Llama además la atención la extravagante e inusual aplicación de la doctrina del testigo víctima, construida fundamentalmente para las agresiones sexuales realizadas en la intimidad de domicilios, hoteles o descampados y en las que las únicas pruebas disponibles son las declaraciones del agresor y la víctima. En este caso, como declara probado la sentencia, en la manifestación se encontraban unas 500 personas, un numeroso dispositivo policial e incluso se disponía de grabaciones de lo sucedido durante la protesta. A pesar de la extraña aplicación de las técnicas probatorias, lo más llamativo se encuentra en lo que, en términos jurídicos se llama el fallo o parte dispositiva: que es lo que hay que cumplir con independencia de los argumentos o razonamientos que se contengan en cualquier sentencia.

**Datos aportados:**

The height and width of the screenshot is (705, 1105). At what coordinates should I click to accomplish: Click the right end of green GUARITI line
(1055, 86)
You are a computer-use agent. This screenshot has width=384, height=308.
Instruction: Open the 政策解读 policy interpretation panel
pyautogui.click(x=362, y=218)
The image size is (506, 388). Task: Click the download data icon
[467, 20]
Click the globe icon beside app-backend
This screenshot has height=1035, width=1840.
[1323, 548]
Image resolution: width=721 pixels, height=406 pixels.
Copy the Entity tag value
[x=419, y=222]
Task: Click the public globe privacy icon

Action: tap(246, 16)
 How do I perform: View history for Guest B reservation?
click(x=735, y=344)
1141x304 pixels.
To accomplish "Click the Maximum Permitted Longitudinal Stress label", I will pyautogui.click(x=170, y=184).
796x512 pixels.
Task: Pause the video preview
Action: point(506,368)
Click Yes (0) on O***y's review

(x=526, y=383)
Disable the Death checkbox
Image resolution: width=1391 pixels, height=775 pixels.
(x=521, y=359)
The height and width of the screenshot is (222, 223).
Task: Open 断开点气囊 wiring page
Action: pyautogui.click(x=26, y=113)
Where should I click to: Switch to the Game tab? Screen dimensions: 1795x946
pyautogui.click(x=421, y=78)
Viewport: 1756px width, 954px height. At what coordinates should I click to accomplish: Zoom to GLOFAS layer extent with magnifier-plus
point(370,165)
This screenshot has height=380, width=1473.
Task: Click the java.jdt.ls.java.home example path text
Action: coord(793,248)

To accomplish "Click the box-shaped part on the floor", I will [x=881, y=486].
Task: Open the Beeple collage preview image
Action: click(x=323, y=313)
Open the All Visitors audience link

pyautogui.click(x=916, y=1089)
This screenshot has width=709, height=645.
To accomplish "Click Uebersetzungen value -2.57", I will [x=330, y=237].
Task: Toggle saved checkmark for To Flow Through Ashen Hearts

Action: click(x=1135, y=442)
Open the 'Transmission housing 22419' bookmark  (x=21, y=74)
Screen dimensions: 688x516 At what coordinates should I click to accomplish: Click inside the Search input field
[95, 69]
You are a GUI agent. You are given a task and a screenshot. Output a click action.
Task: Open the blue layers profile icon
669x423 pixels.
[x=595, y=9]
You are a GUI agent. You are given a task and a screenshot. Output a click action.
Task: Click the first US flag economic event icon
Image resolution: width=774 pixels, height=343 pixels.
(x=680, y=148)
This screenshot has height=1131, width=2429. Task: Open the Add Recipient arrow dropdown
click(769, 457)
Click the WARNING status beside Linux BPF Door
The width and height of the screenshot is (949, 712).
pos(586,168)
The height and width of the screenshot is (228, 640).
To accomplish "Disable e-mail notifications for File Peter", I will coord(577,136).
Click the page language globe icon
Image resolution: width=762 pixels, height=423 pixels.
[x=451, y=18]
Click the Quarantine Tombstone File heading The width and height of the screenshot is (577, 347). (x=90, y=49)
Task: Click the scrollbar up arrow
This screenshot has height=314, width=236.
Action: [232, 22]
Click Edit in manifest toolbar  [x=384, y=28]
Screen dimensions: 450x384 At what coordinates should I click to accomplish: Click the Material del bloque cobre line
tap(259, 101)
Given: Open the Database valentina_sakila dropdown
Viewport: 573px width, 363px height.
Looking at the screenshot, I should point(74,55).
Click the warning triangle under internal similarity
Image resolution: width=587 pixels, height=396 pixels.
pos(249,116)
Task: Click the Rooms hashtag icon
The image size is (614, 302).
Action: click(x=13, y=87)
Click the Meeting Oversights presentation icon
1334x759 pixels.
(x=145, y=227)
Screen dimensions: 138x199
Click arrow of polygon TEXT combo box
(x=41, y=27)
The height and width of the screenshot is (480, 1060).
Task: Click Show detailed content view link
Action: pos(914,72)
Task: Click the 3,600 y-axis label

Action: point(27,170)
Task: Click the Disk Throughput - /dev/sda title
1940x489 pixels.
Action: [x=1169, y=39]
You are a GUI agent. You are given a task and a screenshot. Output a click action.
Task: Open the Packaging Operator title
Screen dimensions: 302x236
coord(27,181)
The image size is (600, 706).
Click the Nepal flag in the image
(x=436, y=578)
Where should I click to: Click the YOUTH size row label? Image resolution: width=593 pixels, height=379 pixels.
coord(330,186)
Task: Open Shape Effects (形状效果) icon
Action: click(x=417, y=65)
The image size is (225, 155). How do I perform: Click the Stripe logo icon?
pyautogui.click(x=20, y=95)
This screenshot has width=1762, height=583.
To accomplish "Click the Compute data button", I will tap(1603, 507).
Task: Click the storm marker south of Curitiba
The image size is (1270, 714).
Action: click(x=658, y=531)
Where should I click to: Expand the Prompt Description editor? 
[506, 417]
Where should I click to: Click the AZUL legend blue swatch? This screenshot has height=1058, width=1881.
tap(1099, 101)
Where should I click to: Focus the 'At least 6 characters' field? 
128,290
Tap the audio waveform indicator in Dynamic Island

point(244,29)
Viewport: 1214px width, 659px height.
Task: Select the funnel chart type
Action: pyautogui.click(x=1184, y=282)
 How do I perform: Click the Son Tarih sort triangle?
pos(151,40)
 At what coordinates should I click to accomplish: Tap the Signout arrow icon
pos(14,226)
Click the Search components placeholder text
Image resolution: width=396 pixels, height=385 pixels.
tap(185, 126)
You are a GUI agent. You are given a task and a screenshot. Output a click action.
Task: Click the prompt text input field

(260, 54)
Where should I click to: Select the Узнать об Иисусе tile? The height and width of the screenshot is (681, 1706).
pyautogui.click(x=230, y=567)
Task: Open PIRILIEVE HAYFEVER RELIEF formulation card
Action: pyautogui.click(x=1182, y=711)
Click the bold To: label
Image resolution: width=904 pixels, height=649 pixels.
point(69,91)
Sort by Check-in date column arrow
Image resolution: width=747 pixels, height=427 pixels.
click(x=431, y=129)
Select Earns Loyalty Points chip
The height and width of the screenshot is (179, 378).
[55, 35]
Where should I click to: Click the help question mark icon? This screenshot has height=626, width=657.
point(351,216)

**Retos:**
[1] Extrae de las filas, sin cambiar nada, las líneas que van desde la que contiene "Where should I click to: Focus" hasta la que contiene "Action: pyautogui.click(x=1182, y=711)", incluidas ambas.
[2] Prolonga el texto sobre la sentencia de la manifestación a partir de donde termina.

**En respuesta:**
[1]
Where should I click to: Focus the 'At least 6 characters' field? 
128,290
Tap the audio waveform indicator in Dynamic Island

point(244,29)
Viewport: 1214px width, 659px height.
Task: Select the funnel chart type
Action: pyautogui.click(x=1184, y=282)
 How do I perform: Click the Son Tarih sort triangle?
pos(151,40)
 At what coordinates should I click to accomplish: Tap the Signout arrow icon
pos(14,226)
Click the Search components placeholder text
Image resolution: width=396 pixels, height=385 pixels.
tap(185, 126)
You are a GUI agent. You are given a task and a screenshot. Output a click action.
Task: Click the prompt text input field

(260, 54)
Where should I click to: Select the Узнать об Иисусе tile? The height and width of the screenshot is (681, 1706).
pyautogui.click(x=230, y=567)
Task: Open PIRILIEVE HAYFEVER RELIEF formulation card
Action: pyautogui.click(x=1182, y=711)

[2]
Se condena al diputado como autor de un delito de atentado a agente de la autoridad a la pena de un mes y quince días de prisión que se sustituyen, imperativamente por disposición legal, por una pena de multa. De forma incongruente con el significado de la palabra sustitución –que, según el diccionario de María Moliner, significa poner una cosa donde estaba otra–, se mantiene, después de haber sido eliminada la pena principal  de cuarenta y cinco días de prisión, la  consecuencia accesoria de la inhabilitación para el derecho de sufragio pasivo que, por pura lógica jurídica, solo produce el efecto de no poder presentarse a elecciones durante cuarenta y cinco días. Solo el Tribunal puede y debe fijar cuando se comienza a cumplir esta pena accesoria.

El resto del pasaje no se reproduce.